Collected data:
--- START ---

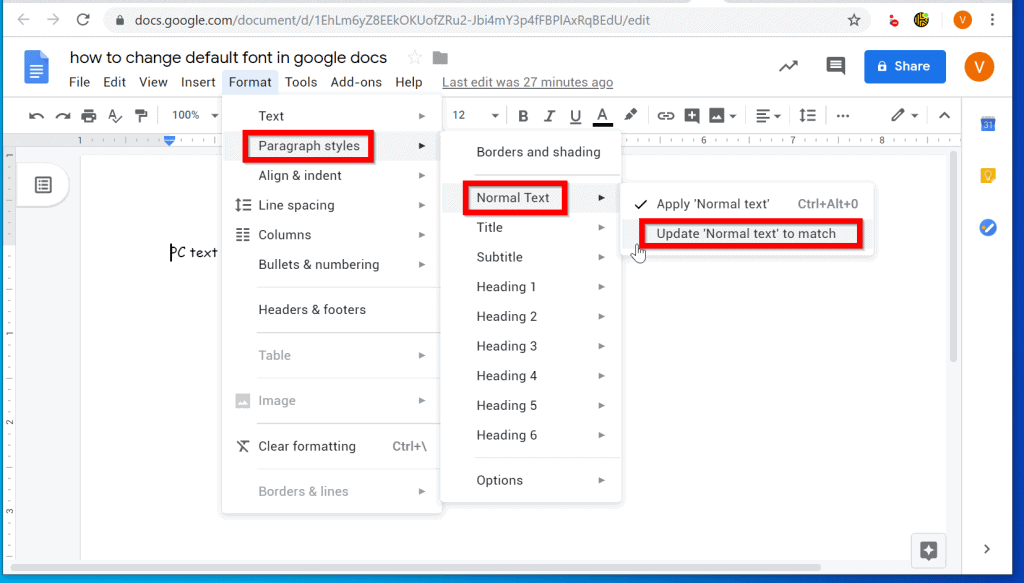
Task: Add a comment via the toolbar
Action: point(691,115)
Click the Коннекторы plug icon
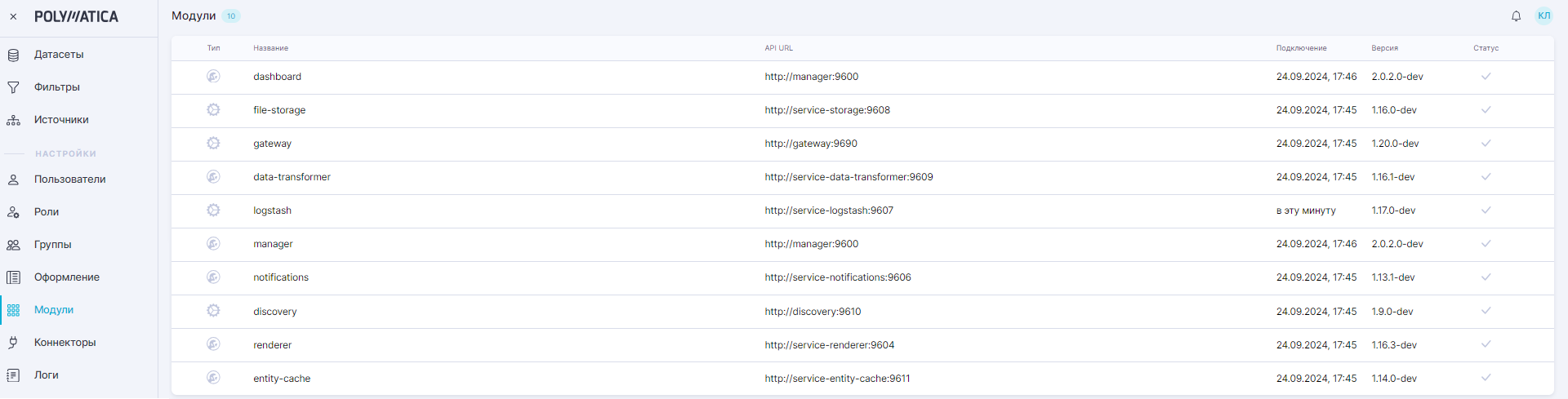Viewport: 1568px width, 399px height. point(13,343)
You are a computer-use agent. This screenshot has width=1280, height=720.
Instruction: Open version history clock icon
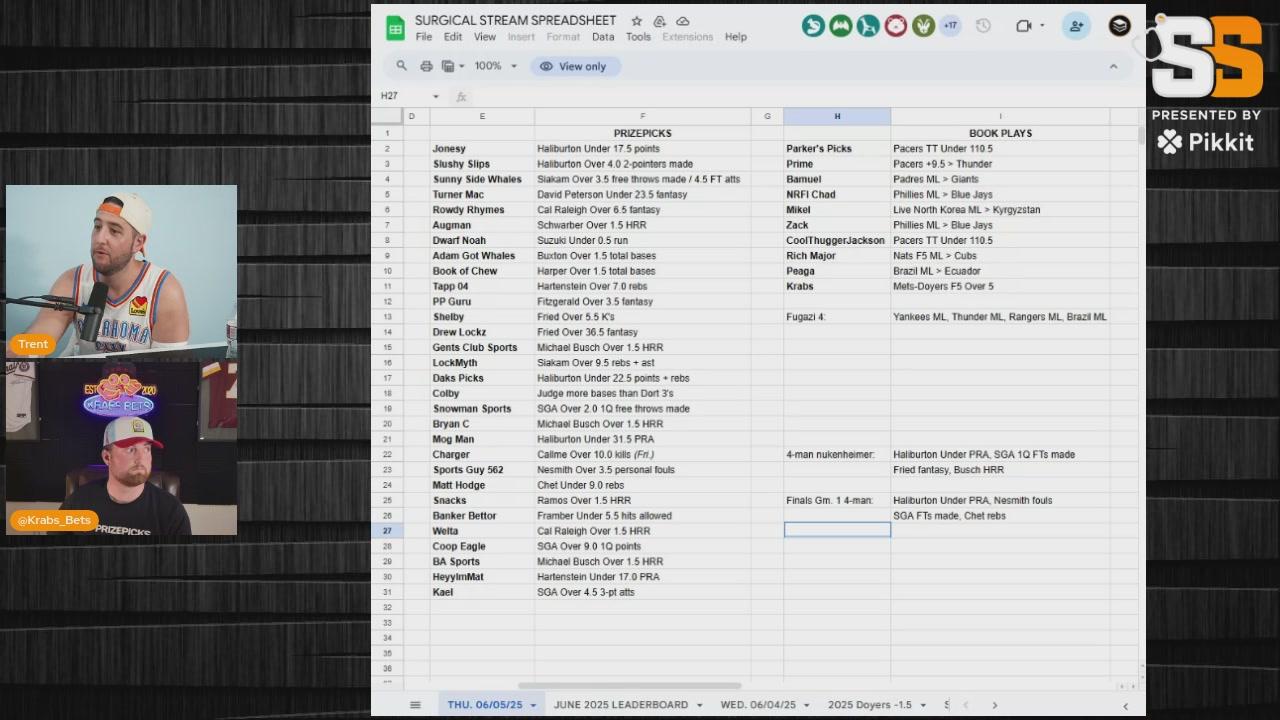pos(983,26)
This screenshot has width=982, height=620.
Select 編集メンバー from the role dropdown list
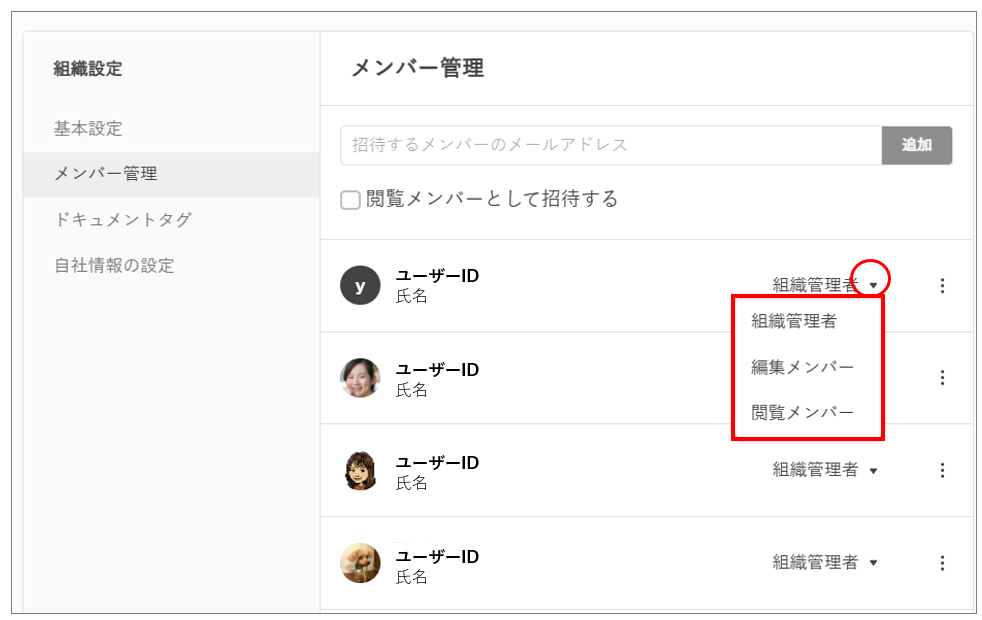tap(802, 367)
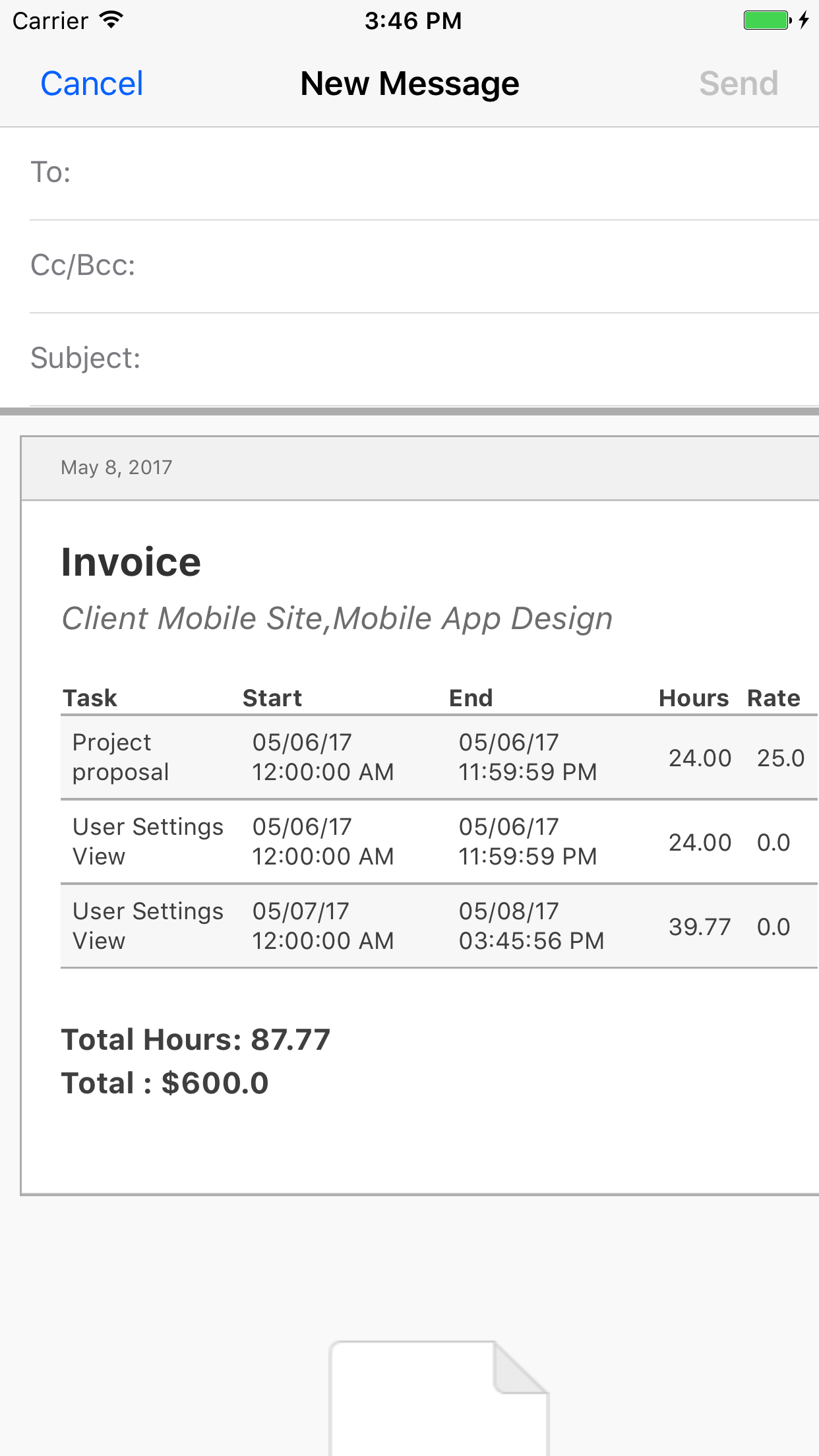819x1456 pixels.
Task: Tap the Rate column header
Action: coord(774,698)
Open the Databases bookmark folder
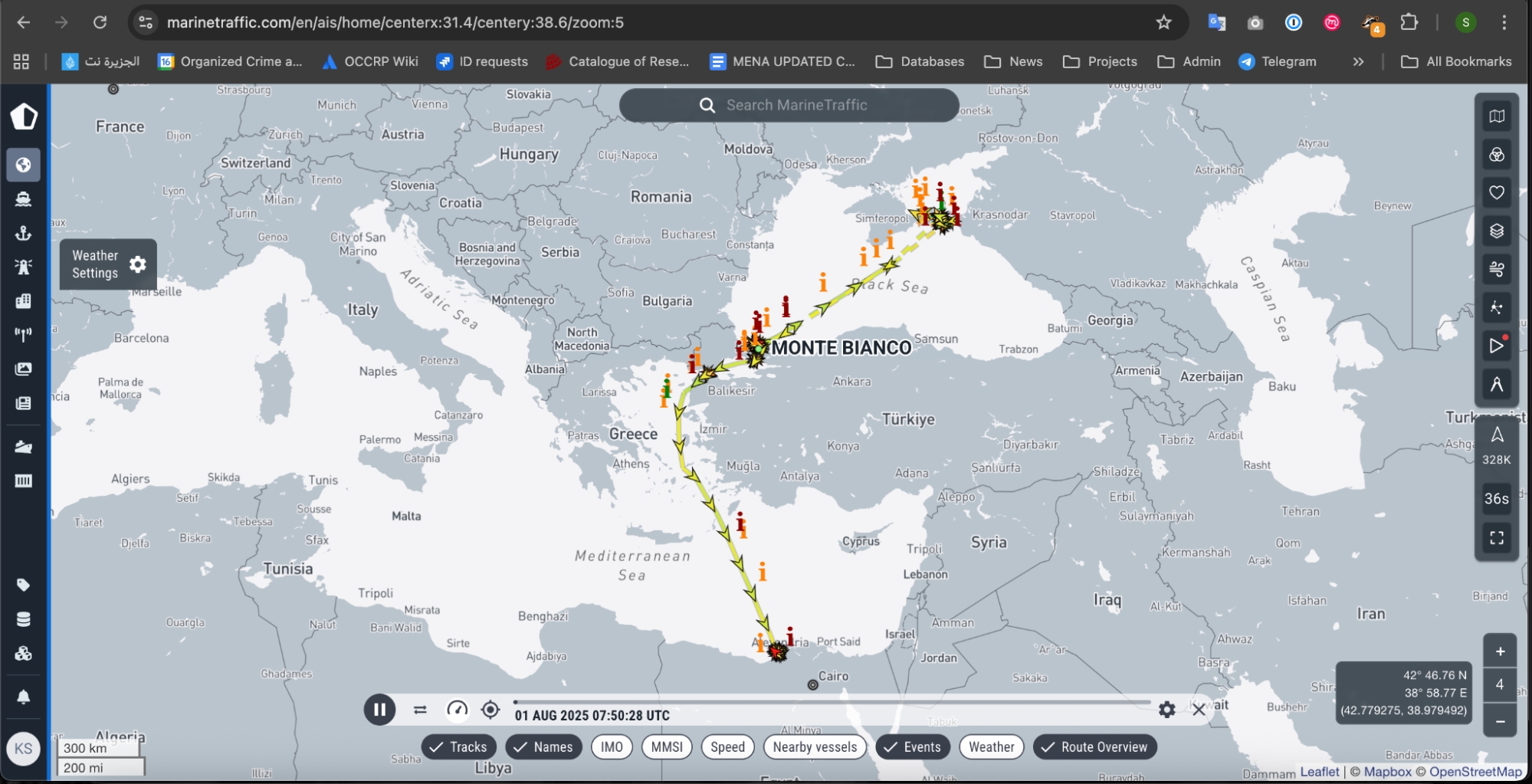The height and width of the screenshot is (784, 1532). point(920,62)
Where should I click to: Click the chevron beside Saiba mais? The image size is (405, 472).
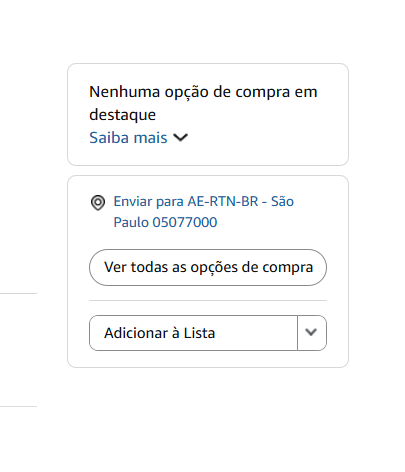(181, 138)
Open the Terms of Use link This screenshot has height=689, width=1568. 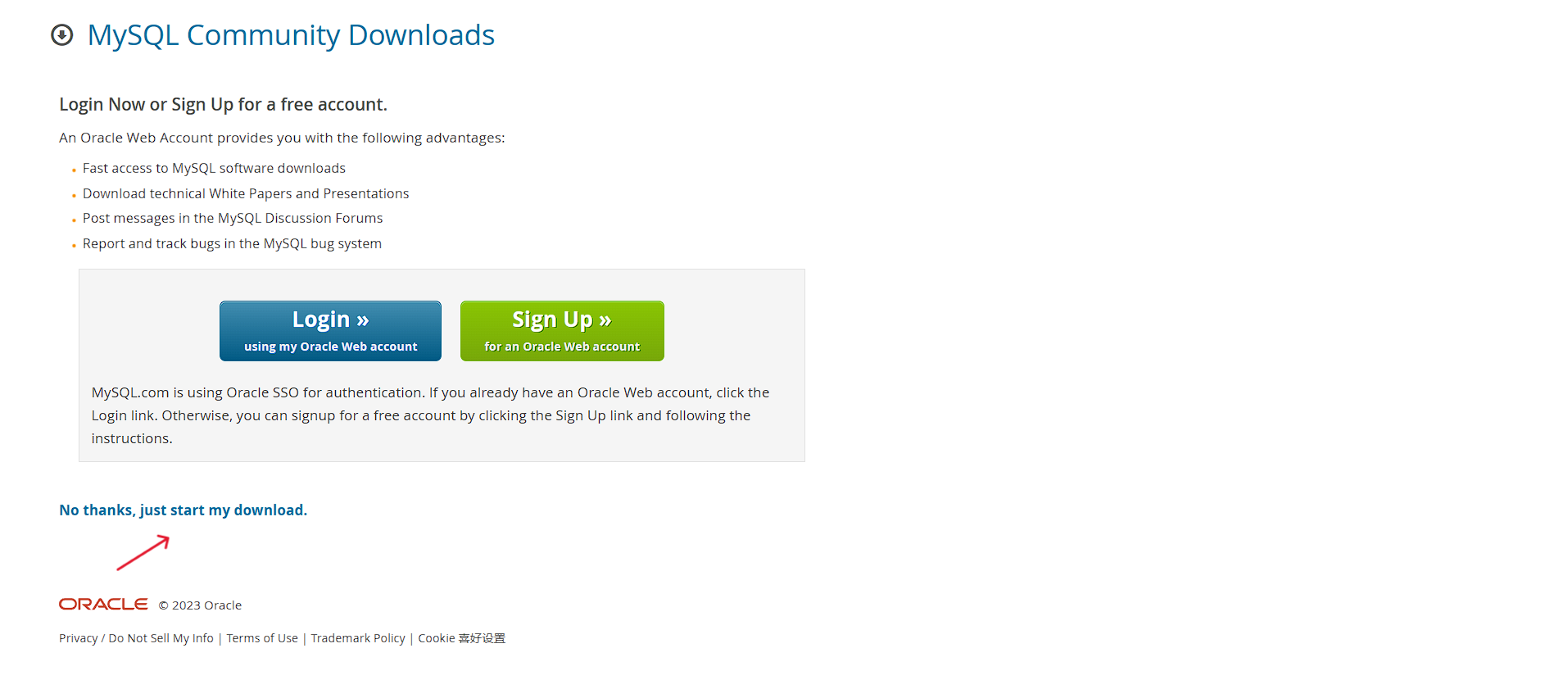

--- END ---

What is expected: Repeat exactly the lines above, starting at the one that contains "Instruction: Open version history clock icon" and stopping at the last line of the entries, and leave out the pictures.

Answer space:
Instruction: Open version history clock icon
pos(983,26)
This screenshot has width=982, height=620.
Select 編集メンバー from the role dropdown list
tap(802, 367)
819x1456 pixels.
Task: Tap the Rate column header
Action: coord(774,698)
Open the Databases bookmark folder
The height and width of the screenshot is (784, 1532). point(920,62)
Where should I click to: Click the chevron beside Saiba mais? The image size is (405, 472).
(181, 138)
Open the Terms of Use link This screenshot has height=689, width=1568. 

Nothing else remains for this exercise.